Wednesday, 6 April 2022

Syntax problem in 'clever dick' HTML documents

In this blog,  I showed a way to fool the HTML document generator by passing it one linked file, but then creating a new linked file and inserting into it only the records that one wants. I am in the process of upgrading our Priority version, and the program that checks procedures gave me an error message for this procedure: "Unresolved identifier TEST_WWWSHOWCUSTA.PAR". This is a mystifying message as the procedure works perfectly and of course PAR is a recognised identifier.

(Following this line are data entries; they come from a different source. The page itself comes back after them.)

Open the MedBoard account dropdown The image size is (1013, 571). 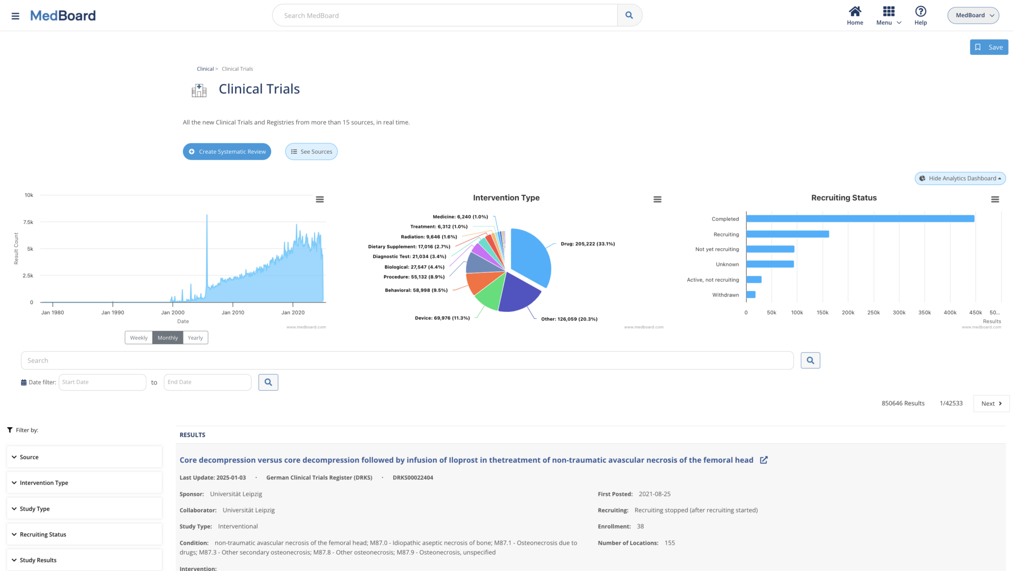pyautogui.click(x=972, y=15)
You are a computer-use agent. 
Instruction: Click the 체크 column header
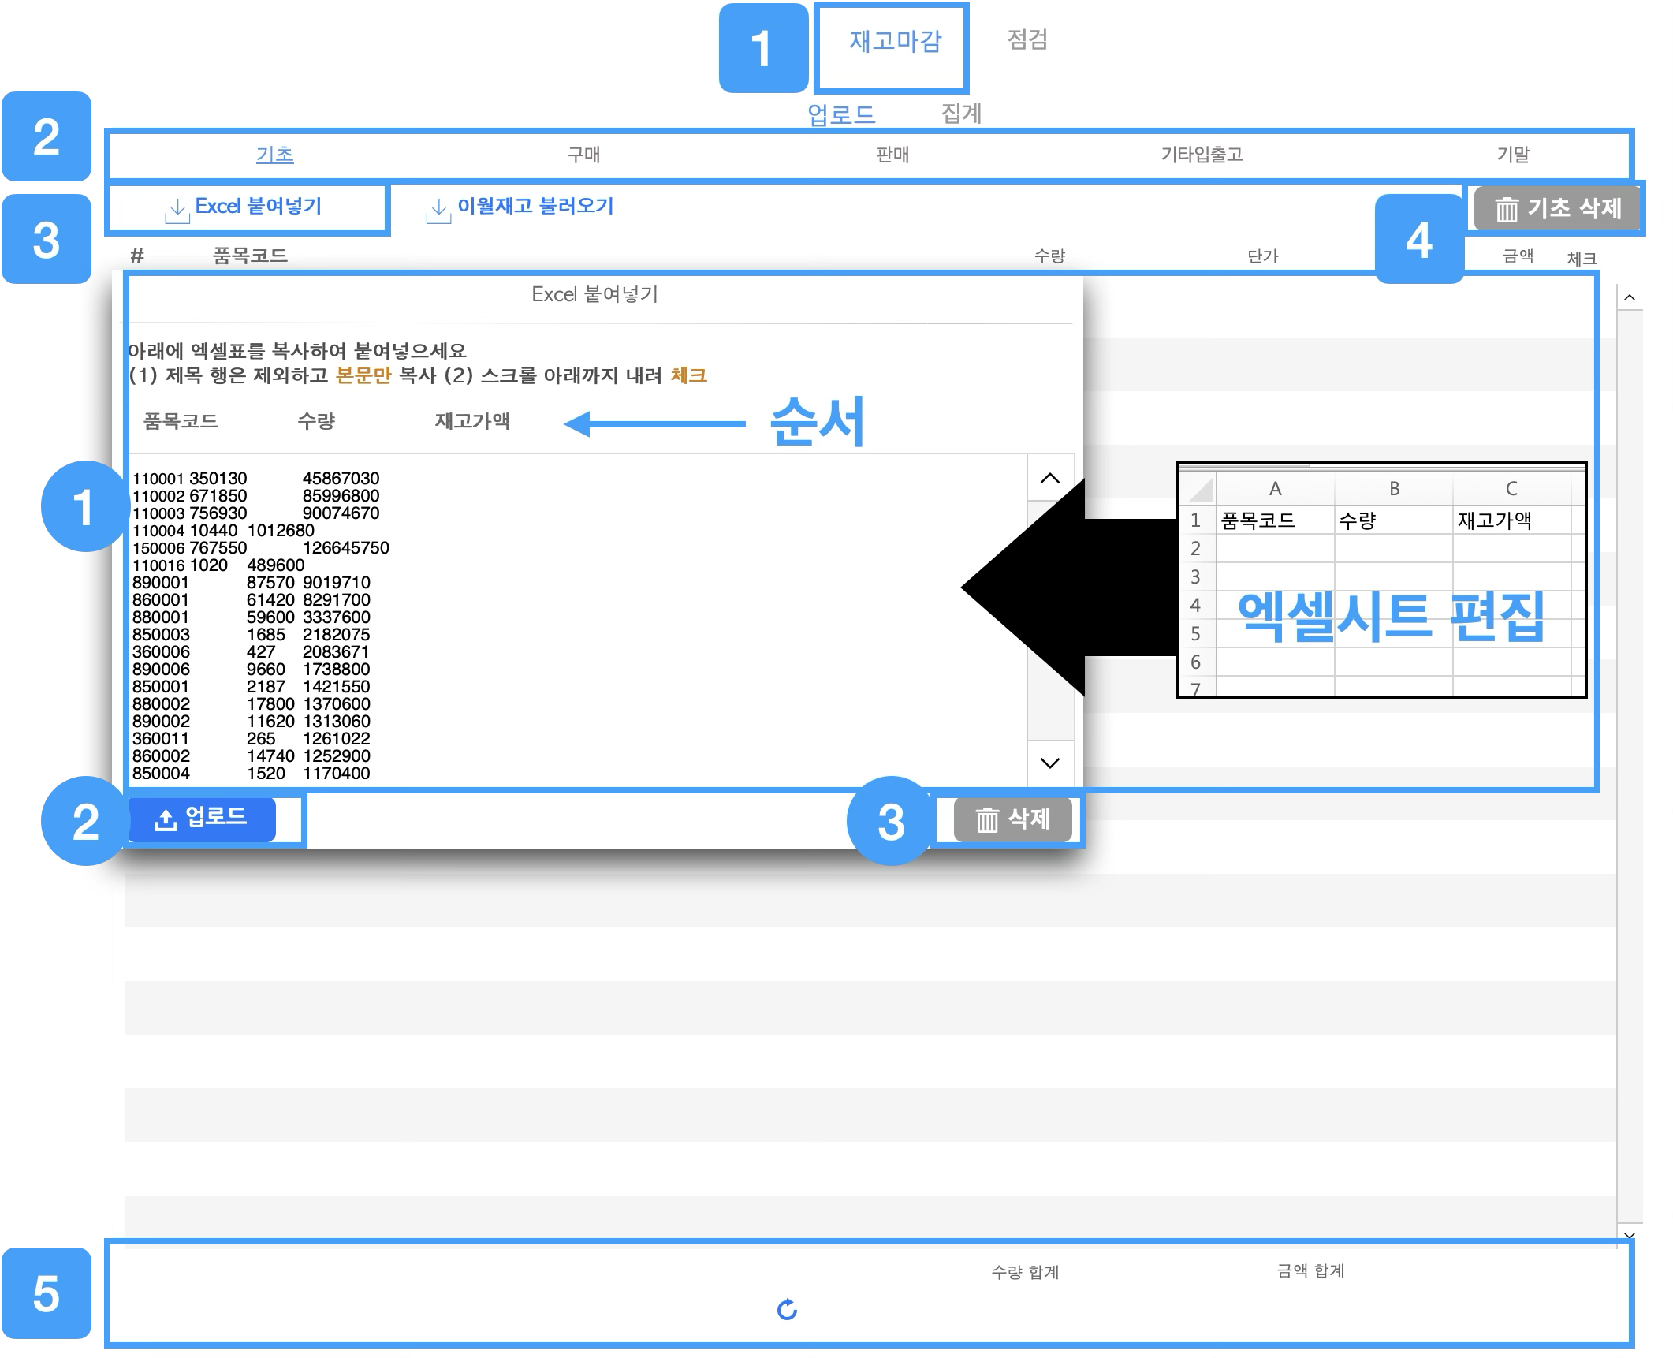[1582, 259]
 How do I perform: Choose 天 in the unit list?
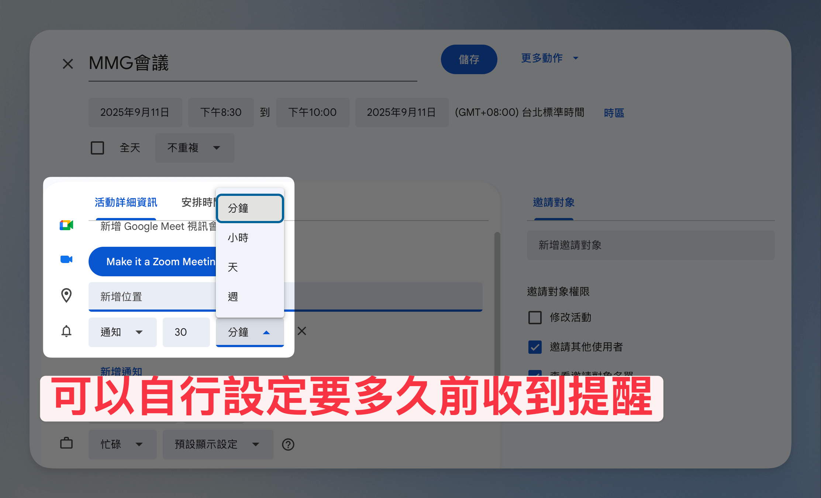[x=233, y=267]
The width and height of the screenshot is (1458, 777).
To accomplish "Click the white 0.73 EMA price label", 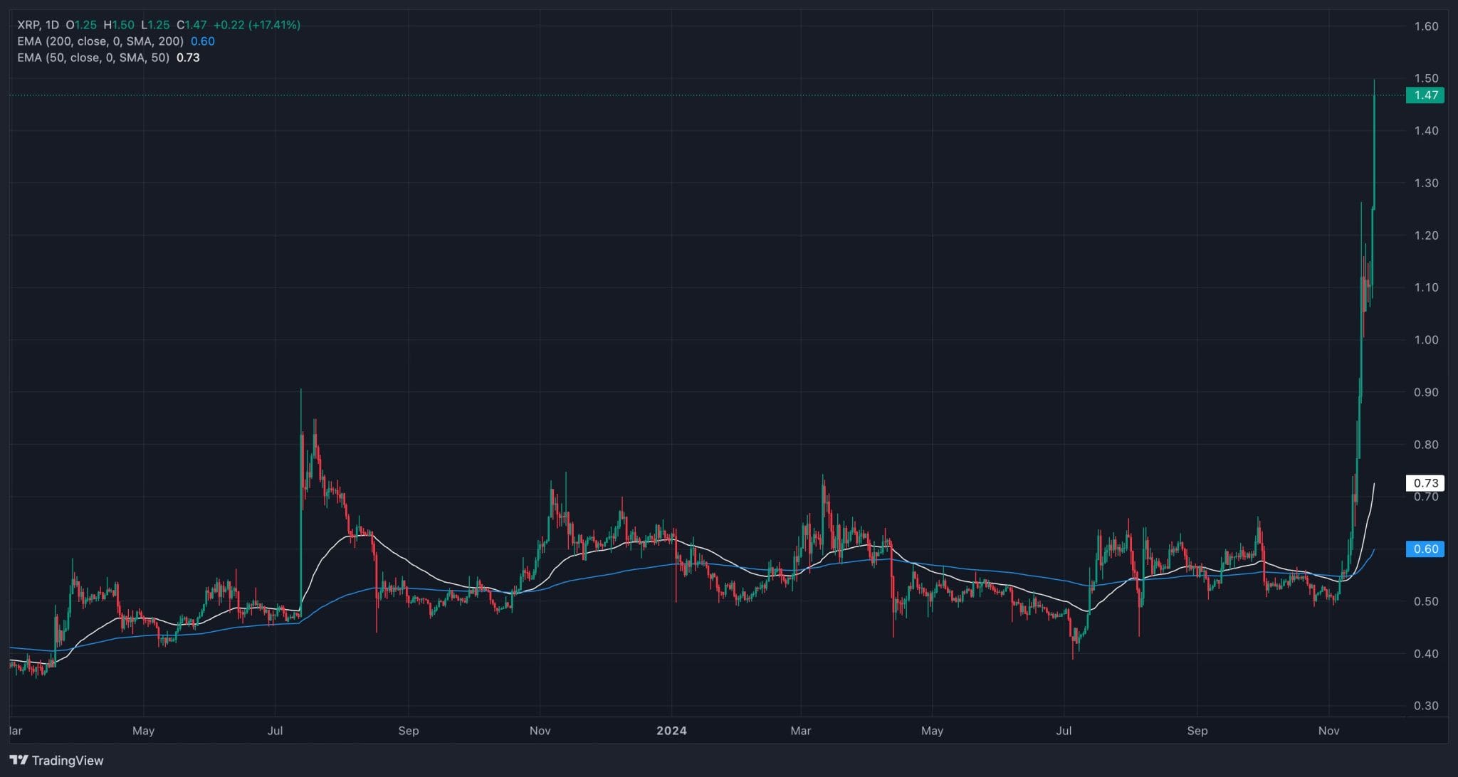I will (x=1425, y=482).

I discovered that the error came from this line, the first in the procedure:

:OLDPAR = :$.PAR;
This saves the value of the parameter holding the list of customers (or whatever) in the local variable 'oldpar'; internally the value of the parameter is the name of an external file somewhere on the server and so can be viewed as a regular string. If I commented out this line, the error message would disappear, although of course, the procedure wouldn't work. This led me to believe that the error message was probably a bug in the syntax checker: I was using syntax that the checker didn't recognise.

My colleague Yitzchok suggested an alternative (and a more SQL-like) syntax:

SELECT :$.PAR INTO :OLDPAR FROM DUMMY;
This has the same effect but also passes the syntax check. Once I discovered this, I quickly changed the three or four procedures that I had written using this 'replacing PAR' technique so that they too would not fail the syntax check.